Un électromécanicien avait perdu la vie à la Kruger Wayagamack, en septembre 2013. Son collègue avait été gravement blessé.

Mort d'un travailleur: Kruger et un sous-traitant blâmés

Déficience des opérations de sécurisation des lieux, absence de procédure écrite d'intervention, nombre insuffisant d'électriciens, absence d'équipements de protection, la CSST énumère de nombreuses raisons pour expliquer la mort d'un employé de Moteurs électriques Laval (MEL) lors d'une opération d'entretien à l'usine Kruger-Wayagamack le 16 septembre 2013. Mais le manque de formation adéquate des personnes impliquées dans l'intervention a joué un rôle majeur dans cet accident de travail qui a tué Conrad Asselin, ce qui entraîne l'imposition d'amendes de plusieurs milliers de dollars aux deux entreprises.
La Commission de la santé et de la sécurité du travail a dévoilé mardi matin le résultat de son enquête sur cet accident. Employé du bureau trifluvien de Moteurs électriques Laval, M. Asselin vérifiait l'absence de tension sur le moteur d'un défibreur. Auparavant, un électricien de la Wayagamack avait amorcé la sécurisation à l'intérieur du cabinet électrique afin de permettre aux employés de Moteurs électriques Laval de faire des tests électriques.
Lorsque Conrad Asselin a effectué sa vérification, une forte explosion est survenue: il a été électrifié par un choc de 6900 volts, soit l'équivalent de 300 000 watts. Il est décédé quatre jours plus tard.
Selon le rapport de la CSST, l'électricien de Kruger-Wayagamack en était à une première manoeuvre de sécurisation des lieux: il avait l'habitude d'accompagner un autre électricien, mais celui-ci avait pris sa retraite auparavant. De plus, Conrad Asselin en était lui aussi à une première intervention sur le système électrique de l'équipement. Il avait l'habitude de venir à l'usine, mais accompagnait l'électromécanicien en charge de cette opération. Cet électromécanicien a lui aussi pris sa retraite quelques mois avant l'accident du mois de septembre.
«L'électricien de Kruger-Wayagamack n'avait pas la formation et l'entraînement requis pour sécuriser le cabinet. Les travailleurs de Moteurs électriques Laval ne connaissaient pas les dangers et n'avaient pas la formation et les connaissances requises», déclare Denis Marchand, inspecteur de la CSST, en précisant que cet accident aurait pu être évité.
Outre la déficience de la sécurisation des lieux, la CSST conclut que la vérification de l'absence de tension dans une partie de l'équipement est improvisée et que l'organisation du travail pour effectuer des vérifications sur les moteurs des défibreurs comporte d'importantes lacunes. La CSST a exigé de Kruger-Wayagamack la mise sur pied d'une nouvelle procédure de travail.
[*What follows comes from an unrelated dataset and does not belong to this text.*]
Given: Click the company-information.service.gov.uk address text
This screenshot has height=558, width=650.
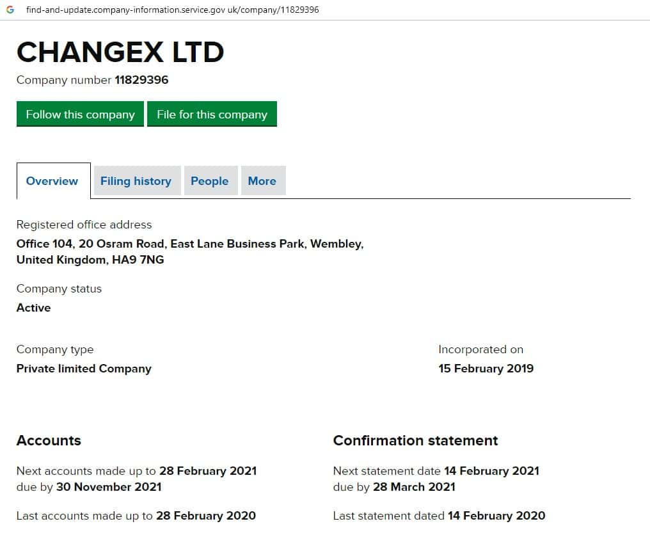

«Le but de l'enquête est que cela ne se reproduise pas. Un accident est causé soit par une action ou une inaction. Quand les gens prennent leur retraite, le transfert de connaissances est important», souligne Yvan Bourgeois, le directeur régional de la CSST en Mauricie et au Centre-du-Québec.
Le montant de l'amende imposée aux deux entreprises varie de 15 698 $ à 62 790 $.
D'autre part, il a été impossible d'avoir des nouvelles concernant la deuxième personne qui a été blessée lors de l'accident. Ce genre d'information fait partie des données confidentielles, soutient la CSST.